Les Dents de la mer ont attaqué il y a 50 ans, changeant notre regard sur les films — et les requins
Les étés n'ont plus jamais été les mêmes depuis le 20 juin 1975, et tout cela à cause d'une « machine à manger stupide » qui a terrorisé cinéphiles et baigneurs. C'est ce jour-là que Les Dents de la mer est sorti en salles, inaugurant l'ère des blockbusters estivaux et devenant un phénomène de culture pop qui résonne encore 50 ans plus tard.
Le conte classique de Steven Spielberg, celui d'un grand requin blanc errant dans les eaux au large d'une île balnéaire de l'État de New York et dévorant des nageurs sans méfiance, a battu des records et est devenu le premier film à franchir la barre des 100 millions de dollars américains au box-office.
Le film a été crédité d'avoir contribué à « revitaliser » le paysage cinématographique au cours d'une année difficile, a rapporté le New York Times à l'époque, alors que les gens faisaient la queue devant les cinémas pendant des heures.

Depuis sa sortie, on s'attend à un été riche en films d'action, palpitants et glaçants. Ce qui distingue Les Dents de la mer , encore aujourd'hui, c'est son influence non seulement sur l'industrie cinématographique, mais aussi sur le monde réel.
Il y a une raison pour laquelle nous parlons encore des Dents de la mer , affirme Charles Acland, professeur d'études en communication à l'Université Concordia de Montréal et auteur du livre American Blockbuster: Movies, Technology, and Wonder .
« C'est un film savamment construit », a-t-il déclaré, mais il est également entré dans nos têtes et a rendu « difficile de ne pas penser aux requins pendant quelques années et peut-être même depuis ».

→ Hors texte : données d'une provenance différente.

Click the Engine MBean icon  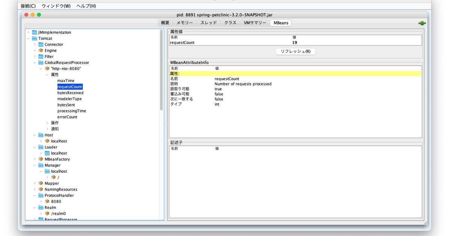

Chris Lowe avait environ 11 ans lorsque le film est sorti. Il a grandi à Martha's Vineyard, au large des côtes du Massachusetts, où le film a été tourné. Il nageait et pêchait dans ces mêmes eaux de l'Atlantique, devenues le légendaire terrain de chasse du plus célèbre prédateur de l'océan.
Les Dents de la mer ne l'effrayait pas, car il assistait à la réalisation et de nombreux visages familiers de sa ville apparaissaient dans différentes scènes. Mais il s'amusait beaucoup de la peur des autres.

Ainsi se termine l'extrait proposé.